我說老師我們沒騙你,杰總從不說謊,不信你問他啊?杰總這么老實的人,要是敢騙你他全家死光。
杰總在旁邊特仇視的瞪了我半天,然后轉過頭去對班主任很無奈的說:“是啊老師,我們讓人給搶了。”
班主任又將信將疑的問:“真的?為什么不搶別人光搶你們啊?拿出點兒證據來我看看。”
她一說完話,于是我馬上掏出了口袋里僅剩的三十塊錢扔在了桌子上,然后把上衣口袋、褲子口袋全都翻了出來,杰總也照著我的樣子做了一遍。
班主任剛要問我們干什么,我就舉起手來對天發誓說:“老師我對你發誓,我們剛回學校哪兒都沒去就跑辦公室找你來了,這三十塊錢是我們倆人加起來最后的錢了,我要是說謊,一個大雷就劈死我……”
這一回,班主任直接被我堵了個啞口無言,憋了半天憋得滿臉通紅,但我毒誓都發了,她也說不出別的話來了,于是只能很不耐煩的朝我們擺擺手,讓我們趕緊滾。
隨后我又跟班主任說,我還有點事兒找她,她問我什么事兒,我說你再借我們二百塊錢行嗎?我跟杰總已經沒錢吃飯了。
班主任欲哭無淚,氣得差點哭出來,雖然已經三十多了,但小女孩兒本質暴露無疑,但又沒辦法,畢竟我們是她的學生,無奈之下只能嘟著嘴從錢包里掏出二百塊錢來,給我的同時又問我,上次返校跟她借的錢什么時候還?
“謝謝老師,老師再見。”我說完拽著杰總直接沖出了辦公室。
回到教室,一切如常,根本不像是之前兩個禮拜之內剛發生過好幾次讓我痛心疾首的血雨腥風一樣,劉斌他們看杰總我倆臉上都是傷,問我們怎么了,我搖了搖頭也沒告訴他,他也沒再追問,又繼續去忙他自己的了。
劉斌是我們班的體育委員,不是他體育好,主要是192的大個子過于拉風,不讓他當都屈才。最近馬上就要開運動會了,因此劉斌顯得比任何人都忙碌,一是要在班里選點兒運動員參賽,二是要苦思冥想運動會開幕式該怎么做才拉風……
身為好哥們兒,這種事兒我們當然也都要給他幫個忙,于是一有時間就湊在一起研究開幕式都該做點什么;其實如果換了平常,這種閑事兒我才懶得管,不過這一次,我卻又非管不可的理由,因為一個人,楚生。
眾所周知,楚生是高三體特老大,而且還是學校體隊的隊長,這兩年來運動會完全是他的天下,向來都是他獨占鰲頭,然而我們不久前剛鬧了矛盾,這一回說什么也得給他來個下馬威,讓他這個體隊隊長晚節不保。
而我們身為手無縛雞8之力的美特,要想再賽場上搶他們的風頭肯定不容易,所以,最好的辦法就是從開幕式上下手。
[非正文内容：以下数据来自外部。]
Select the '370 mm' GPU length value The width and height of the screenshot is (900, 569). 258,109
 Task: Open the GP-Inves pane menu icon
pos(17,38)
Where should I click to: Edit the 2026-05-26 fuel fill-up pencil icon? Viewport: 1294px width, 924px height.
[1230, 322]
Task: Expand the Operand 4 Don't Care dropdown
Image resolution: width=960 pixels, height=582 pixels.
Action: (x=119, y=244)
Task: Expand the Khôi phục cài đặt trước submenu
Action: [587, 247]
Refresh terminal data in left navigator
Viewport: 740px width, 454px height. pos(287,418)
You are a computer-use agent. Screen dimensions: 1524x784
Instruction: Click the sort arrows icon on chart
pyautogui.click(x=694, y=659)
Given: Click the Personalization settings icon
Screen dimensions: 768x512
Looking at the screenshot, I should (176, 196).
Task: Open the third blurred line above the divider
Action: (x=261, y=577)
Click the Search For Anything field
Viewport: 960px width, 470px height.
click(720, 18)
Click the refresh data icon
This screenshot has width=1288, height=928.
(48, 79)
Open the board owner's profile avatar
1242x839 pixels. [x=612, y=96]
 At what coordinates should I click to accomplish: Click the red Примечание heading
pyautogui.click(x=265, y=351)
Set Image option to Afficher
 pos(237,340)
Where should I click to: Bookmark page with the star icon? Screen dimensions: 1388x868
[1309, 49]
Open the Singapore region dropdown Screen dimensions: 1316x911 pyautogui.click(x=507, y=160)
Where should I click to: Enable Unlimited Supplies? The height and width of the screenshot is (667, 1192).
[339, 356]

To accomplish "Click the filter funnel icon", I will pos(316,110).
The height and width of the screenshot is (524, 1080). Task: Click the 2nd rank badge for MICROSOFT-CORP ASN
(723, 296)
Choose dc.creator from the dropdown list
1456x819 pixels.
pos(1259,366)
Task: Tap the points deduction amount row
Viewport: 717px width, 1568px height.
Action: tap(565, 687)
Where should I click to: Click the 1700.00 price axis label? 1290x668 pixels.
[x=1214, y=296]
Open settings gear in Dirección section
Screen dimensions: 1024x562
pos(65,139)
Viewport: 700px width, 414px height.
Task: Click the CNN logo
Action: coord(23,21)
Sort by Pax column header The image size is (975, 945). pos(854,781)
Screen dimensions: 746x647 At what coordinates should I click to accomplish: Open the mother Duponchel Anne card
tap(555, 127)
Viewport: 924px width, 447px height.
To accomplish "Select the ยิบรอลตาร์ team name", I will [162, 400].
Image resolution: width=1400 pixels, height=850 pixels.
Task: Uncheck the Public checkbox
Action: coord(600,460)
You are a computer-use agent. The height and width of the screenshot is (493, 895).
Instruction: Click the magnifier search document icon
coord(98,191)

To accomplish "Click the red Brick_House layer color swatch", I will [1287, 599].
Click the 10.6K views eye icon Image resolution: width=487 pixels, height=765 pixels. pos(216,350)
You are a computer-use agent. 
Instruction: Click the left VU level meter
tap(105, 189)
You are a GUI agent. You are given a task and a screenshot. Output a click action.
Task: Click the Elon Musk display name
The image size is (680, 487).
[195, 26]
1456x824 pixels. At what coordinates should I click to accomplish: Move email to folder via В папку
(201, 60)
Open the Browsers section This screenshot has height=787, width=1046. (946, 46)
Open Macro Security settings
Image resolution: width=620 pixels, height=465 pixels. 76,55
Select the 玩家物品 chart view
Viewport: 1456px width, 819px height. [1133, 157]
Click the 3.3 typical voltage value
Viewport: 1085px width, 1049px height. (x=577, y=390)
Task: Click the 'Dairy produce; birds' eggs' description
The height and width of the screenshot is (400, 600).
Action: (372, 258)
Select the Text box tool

開幕式最重要的一個項目就是各班列隊通過觀禮臺,這也許就是我們班搶風頭的大好機會。雖然距離運動會還有段時間,不過劉斌已經打聽過了其他班級的開幕式構思,而其中最牛逼、最搶風頭的,必然就是我們學校目前最牛逼的兩個班……
高三體和高三音。
高三體就是高三體特,這個自然不用多介紹了。
楚生那副身板,算得上是我們學校前三的打手,班里的男生又多,還個個人高馬大打起架來不要命,牛逼是自然的,根據劉斌的調查,這次他們會在開幕式上舞龍,說句實話,這種事兒估計也只有他們才敢做了。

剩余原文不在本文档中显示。